Concussions Don’t Discriminate Gender in Youth Sports
A few months ago, a news story circulated about retired US soccer player, Brandi Chastain. She made a statement to the press about her wish to donate her brain for research when she dies. She believes her brain has been concussed multiple times during the 40 years she played soccer. In turn, she’s opening the conversation about head injuries in female athletes during a time when the rest of the country is focused on the concussions of male football players.
It’s easy to think of men’s football, boxing, and hockey as the primary culprits of sport-induced concussions, and ignore the other gender. But the reality is that girls’ sports are just as intense and physical as boys’ sports, therefore the threat of concussions is the same. Some studies, like the one published in the Journal of Athletic Training, have even shown that girls are at a higher risk for concussions when playing sports.
Perhaps part of the reason why the number is higher for girls is that females are more likely to report their injuries to medical professionals. The same study mentioned above showed that girls required a longer recovery time than boys after a concussion. No matter the cause, the issue stands that athletes, coaches, and parents must be more cautious of girls getting concussions.
Concussions Caused by Cheerleading Stunts
Cheerleading as a sport has come a long way from the jazz-dance based, pom-pom shakers of the past. Nowadays,400,000 student-athletes participate in cheerleading, and over 25% compete. Modern cheerleading performances are heavily based in gymnastics, tumbling, and stunts. Imagine being tossed feet into the air while flipping, only to be caught by three of your peers. To add to the terror, cheerleaders don’t wear helmets or any protective gear. It’s easy to see why cheerleading is one of the top female-based sports for concussions. Tossing a team member into the air takes strength, recovering from an elbow to the head while catching her takes a skull of steel.
Fouls on the Brain in Girls’ Basketball
In basketball, the quick court coverage, aggressive blocking, and hard floors are a recipe for injury. Being under the net for a rebound is a risk team members take multiple times a game, but the results aren’t always 2 points. You’d be surprised how many collisions and falls result in head-to-floor landings. In a study that took place over 11 years, 109,000 children and teenagers were treated for basketball-related head injuries. “Among boys, the percentage of head injuries doubled over the period, but among girls, it tripled,” the New York TImes reported.
Head Shots Become Injuries for Girls’ Soccer
Soccer is an intense, physically demanding sport for both guys and girls. Here’s the picture that flashes across my mind when I think of soccer- a 60 mph ball bouncing off of an unprotected head. It’s not like that is a rare sighting in the game– headers are one of the main ways to keep the ball in play. A study in the Winter 2007-2008 edition ofJournal of Athletic Training found that girls playing high school soccer suffer concussions 68 percent more often than boys.

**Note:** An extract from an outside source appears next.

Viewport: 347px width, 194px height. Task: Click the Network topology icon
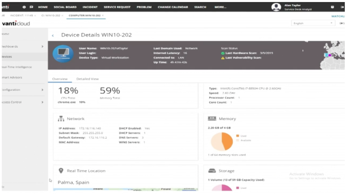click(x=61, y=119)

Concussion Therapy for Female Athletes
After a head injury, the cranial bone movement is altered, slowing down the cerebrospinal fluid movement, and making it impossible to efficiently remove the waste products that are produced within the brain. When this occurs, the brain tissue starts to die. Female athletes with concussions that don’t receive cranial movement therapy are susceptible to “second concussion syndrome.” In other words, their symptoms will continue to worsen.
Cranial movement therapy is the solution the Simkovich Concussion Institute uses to maneuver the cranial bones back into their original positions after a head injury. This correction restores their natural rhythm within the skull, with then reinstates the normal cerebrospinal fluid flow and circulation.
The evolution of youth sports is not on brain-safety’s side. The games are becoming more competitive and the players are tougher than ever. Girls are no exception to this equation. Parents, players, and coaches need to become aware of the increased risk in girls sports. While helmets may never make their way into cheerleading, basketball, or soccer culture, identifying and assessing concussions are a must.